In February, a month after President Trump unveiled the first of several attempts to legally crack down on undocumented immigrants and refugees, county manager Mark Schwartz issued a statement detailing the limits of Arlington’s cooperation with the Homeland Security Department. The new polices had a powerful effect on Arlington due to its large and multilingual immigrant population. Churches and nonprofits stepped in to help, though the issue remains uncomfortable due to compassion fatigue and fear of terrorism.
In March, county preservationists, board members and community activists dedicated a marker on the old segregation wall’s remnants in the historically black neighborhood of Halls Hill. Also, the county gave up on developing the 118-year-old Reeves farmhouse in Bluemont Park, which it had purchased in 2001. The planned sale disappointed some neighbors who wanted an outdoor education center.
In April, Arlington embarked on an 18-month commemoration of the centennial of the U.S. entry into World War I. The task force faces a tough call on whether to update the segregated monument to the fallen in Clarendon.
In April, Natalie Hughes, owner of the Bookhouse used book shop, closed it after four decades. That came after the shuttering of other familiar businesses (the Ballston Mazda dealer, Hard Times Café and Iota music club in Clarendon, among others. Casual Adventure got another reprieve).
In May, Erik Gutshall defeated three others to win the all-but-determinative Democratic primary for county board—his second try. He went on to win in November.
In June, the Yorktown girls soccer team won the Virginia state championship.
In July, the county Board authorized a contract to replace and modernize the Lubber Run Community Center, built in 1956 at Park and North George Mason Drive.
In August, neo-Nazis descended on Dominion Hills Shopping center for a ceremony marking the 50th anniversary of the killing of American Nazi Party founder George Lincoln Rockwell. Neighbors responded movingly that evening with a Facebook-driven flash mob counter-rally.
In September, the county board – in a first – tightened regulations on wild exotic pets.
In October, the board expanded the freedom for homeowners to erect accessory dwelling units. That’s one solution to disappearing affordable housing, though not popular with all in upscale residential areas.

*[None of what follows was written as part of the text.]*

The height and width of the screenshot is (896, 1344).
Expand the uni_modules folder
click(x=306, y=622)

In November, Arlington Democratic activists made national news helping elect Ralph Northam governor and converting slews of assembly seats (Arlington delegates Patrick Hope and Rip Sullivan were unopposed.) Also, after years of debate, the board approved a contract for the controversial but now less-expensive version of the Long Bridge Park aquatic center.
In December, new dynamic rush-hour tolling began on I-66, the shifting price tag for solo-drive trips a shock to some. But there were few signs of feared rerouted traffic clogging parallel arteries.

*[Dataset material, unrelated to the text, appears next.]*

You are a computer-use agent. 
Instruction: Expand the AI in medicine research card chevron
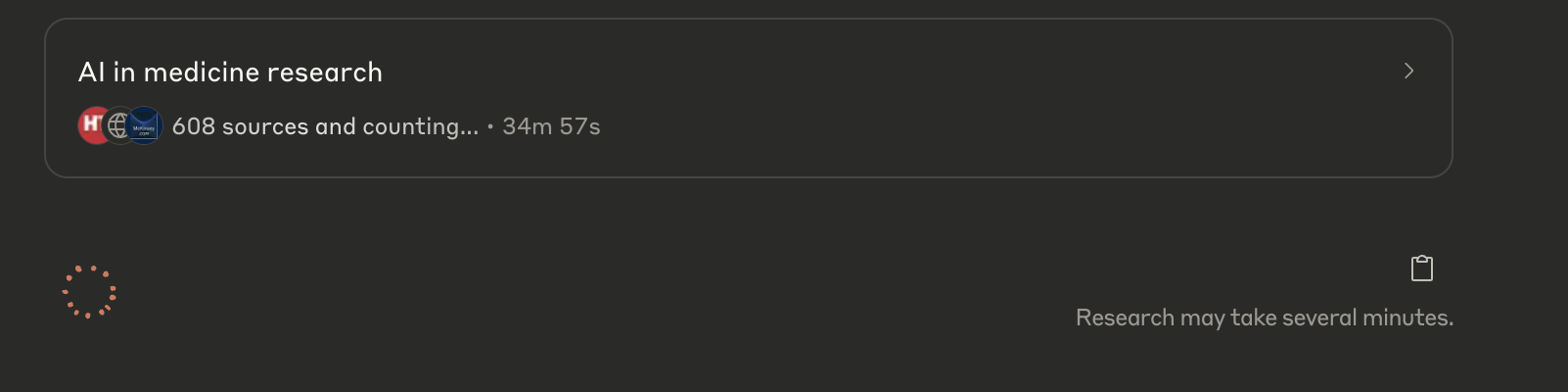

Finally, a 150 supporters gathered Dec. 13 for a farewell to Jay Fisette after his 20 years on the county board. “Arlington didn’t need to be gayer,” joked our mutual friend Bob Witeck, so he made it “greener and greater.”
Onward to 2018!
Washington-Lee High School took some hits this year from critics who charged that its namesake Robert E. Lee is a symbol of racism.
This fall I heard Peg True, a W-L graduate now a resident of Goodwin House retirement community, recall the Christmas of 1953 — the year before the Supreme Court’s ruling against school segregation.
Her W-L choir, she told me, performed Handel’s “Messiah” with African American counterparts at the old Hoffman-Boston High School. At the time, that touching act was illegal.